PROC REG can be used interactively. After you specify a model with a MODEL statement and run REG with a RUN statement, a variety of statements can be executed without reinvoking REG.
The Interactive Analysis section on page 3869 describes which statements can be used interactively. These interactive statements can be executed singly or in groups by following the single statement or group of statements with a RUN statement. Note that the MODEL statement can be repeated. This is an important difference from the GLM procedure, which allows only one MODEL statement.

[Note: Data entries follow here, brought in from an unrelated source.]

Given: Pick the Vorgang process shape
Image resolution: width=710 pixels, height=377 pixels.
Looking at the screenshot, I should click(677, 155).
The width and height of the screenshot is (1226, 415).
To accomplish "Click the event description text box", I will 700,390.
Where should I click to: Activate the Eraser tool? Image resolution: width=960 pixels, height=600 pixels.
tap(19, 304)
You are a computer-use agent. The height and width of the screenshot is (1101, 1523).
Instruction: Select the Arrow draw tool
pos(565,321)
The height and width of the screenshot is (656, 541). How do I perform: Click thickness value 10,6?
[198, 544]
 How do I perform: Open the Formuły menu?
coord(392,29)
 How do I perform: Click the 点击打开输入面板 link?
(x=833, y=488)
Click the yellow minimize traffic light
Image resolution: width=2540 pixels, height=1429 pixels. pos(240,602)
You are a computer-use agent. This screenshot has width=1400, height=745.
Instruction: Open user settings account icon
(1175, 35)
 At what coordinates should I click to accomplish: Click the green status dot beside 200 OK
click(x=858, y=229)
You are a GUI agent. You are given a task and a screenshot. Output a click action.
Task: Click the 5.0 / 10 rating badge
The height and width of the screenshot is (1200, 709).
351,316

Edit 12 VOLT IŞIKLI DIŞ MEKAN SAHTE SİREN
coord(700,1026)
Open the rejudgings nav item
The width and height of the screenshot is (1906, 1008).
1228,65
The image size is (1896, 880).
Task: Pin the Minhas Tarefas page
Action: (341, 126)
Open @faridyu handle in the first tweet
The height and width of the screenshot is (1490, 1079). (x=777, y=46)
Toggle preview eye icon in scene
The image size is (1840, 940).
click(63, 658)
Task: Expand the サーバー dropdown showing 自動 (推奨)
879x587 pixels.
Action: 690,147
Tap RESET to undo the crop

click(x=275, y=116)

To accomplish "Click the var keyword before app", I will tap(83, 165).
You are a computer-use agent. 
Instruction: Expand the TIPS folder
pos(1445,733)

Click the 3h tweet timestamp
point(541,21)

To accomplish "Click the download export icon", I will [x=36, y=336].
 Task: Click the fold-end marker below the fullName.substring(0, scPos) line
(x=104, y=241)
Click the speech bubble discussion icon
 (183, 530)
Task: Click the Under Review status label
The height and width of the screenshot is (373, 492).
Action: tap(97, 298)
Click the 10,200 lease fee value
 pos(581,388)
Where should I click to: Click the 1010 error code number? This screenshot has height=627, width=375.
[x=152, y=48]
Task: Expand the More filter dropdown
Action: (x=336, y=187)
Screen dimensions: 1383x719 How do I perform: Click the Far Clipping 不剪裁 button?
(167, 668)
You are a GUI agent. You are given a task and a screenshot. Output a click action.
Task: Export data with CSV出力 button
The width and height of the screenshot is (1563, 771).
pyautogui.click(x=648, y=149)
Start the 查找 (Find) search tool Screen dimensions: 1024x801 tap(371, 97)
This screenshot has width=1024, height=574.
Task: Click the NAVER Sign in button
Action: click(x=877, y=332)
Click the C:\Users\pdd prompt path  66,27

If you use REG interactively, you can end the REG procedure with a DATA step, another PROC step, an ENDSAS statement, or with a QUIT statement. The syntax of the QUIT statement is
quit;
When you are using REG interactively, additional RUN statements do not end REG but tell the procedure to execute additional statements.
When a BY statement is used with PROC REG, interactive processing is not possible; that is, once the first RUN statement is encountered , processing proceeds for each BY group in the data set, and no further statements are accepted by the procedure.
When using REG interactively, you can fit a model, perform diagnostics, then refit the model, and perform diagnostics on the refitted model. Most of the interactive statements implicitly refit the model; for example, if you use the ADD statement to add a variable to the model, the regression equation is automatically recomputed. The two exceptions to this automatic recomputing are the PAINT and REWEIGHT statements. These two statements do not cause the model to be refitted. To do so, you can follow these statements either with a REFIT statement, which causes the model to be explicitly recomputed, or with another interactive statement that causes the model to be implicitly recomputed.